The Trump-appointed federal judge overseeing Fischer’s federal case in Washington, D.C., U.S. District Judge Carl Nichols, agreed with the defendant and dismissed the count. The lower court’s ruling was eventually overturned by the U.S. Court of Appeals 2-1, prompting Fischer to appeal to the Supreme Court.
While appeals court judges Justin Walker and Florence Pan found the statute applied to congressional proceedings as well as documents, many Jan. 6 defense attorneys, including those who represented defendants in the seditious conspiracy trials of the Proud Boys and Oath Keepers, have routinely balked at the obstruction charge.

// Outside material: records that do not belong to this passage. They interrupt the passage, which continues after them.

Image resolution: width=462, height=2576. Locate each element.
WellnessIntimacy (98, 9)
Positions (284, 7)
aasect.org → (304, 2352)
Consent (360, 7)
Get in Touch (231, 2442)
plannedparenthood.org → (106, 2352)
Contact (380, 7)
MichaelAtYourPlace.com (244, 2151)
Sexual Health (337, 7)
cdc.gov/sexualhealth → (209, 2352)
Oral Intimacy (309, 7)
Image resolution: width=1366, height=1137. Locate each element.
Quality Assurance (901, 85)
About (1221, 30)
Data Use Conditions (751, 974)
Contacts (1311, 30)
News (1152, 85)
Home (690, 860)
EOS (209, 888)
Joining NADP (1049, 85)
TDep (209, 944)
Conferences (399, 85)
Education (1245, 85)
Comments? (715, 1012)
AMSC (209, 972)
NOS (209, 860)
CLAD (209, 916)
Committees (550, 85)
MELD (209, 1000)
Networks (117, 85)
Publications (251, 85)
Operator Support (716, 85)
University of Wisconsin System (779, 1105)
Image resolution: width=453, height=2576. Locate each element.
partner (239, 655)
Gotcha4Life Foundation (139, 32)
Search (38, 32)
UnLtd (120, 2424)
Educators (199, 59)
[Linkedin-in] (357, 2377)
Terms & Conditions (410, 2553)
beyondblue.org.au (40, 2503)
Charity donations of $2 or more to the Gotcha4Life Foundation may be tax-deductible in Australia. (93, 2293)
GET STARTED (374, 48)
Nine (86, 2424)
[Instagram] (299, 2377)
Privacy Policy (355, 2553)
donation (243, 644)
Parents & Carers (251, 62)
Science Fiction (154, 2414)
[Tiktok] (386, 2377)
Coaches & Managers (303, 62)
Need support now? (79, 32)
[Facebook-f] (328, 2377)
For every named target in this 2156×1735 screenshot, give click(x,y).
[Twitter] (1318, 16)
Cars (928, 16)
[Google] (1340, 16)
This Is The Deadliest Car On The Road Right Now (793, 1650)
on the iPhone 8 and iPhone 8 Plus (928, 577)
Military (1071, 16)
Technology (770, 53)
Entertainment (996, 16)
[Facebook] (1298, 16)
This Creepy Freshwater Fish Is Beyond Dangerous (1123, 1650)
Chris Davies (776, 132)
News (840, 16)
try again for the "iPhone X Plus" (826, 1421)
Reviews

They contend it was used by prosecutors as an overly broad catchall and that proving whether a rioter had “corrupt” intent is a bridge too far because it would also mean that prosecutors have to prove that a defendant knew they weren’t just obstructing the certification in the general protest sense but doing so because they believed their protest was to stop a stolen election.
When the case was first up for consideration to the Supreme Court, prosecutors argued that the corruption element was proven in Fischer’s conduct on Jan. 6 because his conduct actively prevented government officials from “accessing and counting the certificates of electoral votes as the Electoral Count Act requires.”
In Washington, D.C., Donald Trump faces four criminal charges alleging he criminally conspired to overturn the results of the 2020 election and two of those charges find their roots in 18 U.S.C. § 1512(c)(2).
Specifically, Trump was charged with conspiracy to defraud the United States; conspiracy to obstruct an official proceeding; obstruction of an attempt to obstruct an official proceeding; and finally, conspiracy against rights.
If the Supreme Court issues a ruling that interprets the statute as Fischer says it should be interpreted, it would have the potential to upend at least two of the four charges brought against Trump by special counsel Jack Smith. It would hobble the case in myriad ways but chief among them, it would be harder for Smith to argue that Trump’s obstruction and the violence at the Capitol went hand-in-hand.
According to the Justice Department, at least 300 Jan. 6 defendants have been charged with the obstruction statute.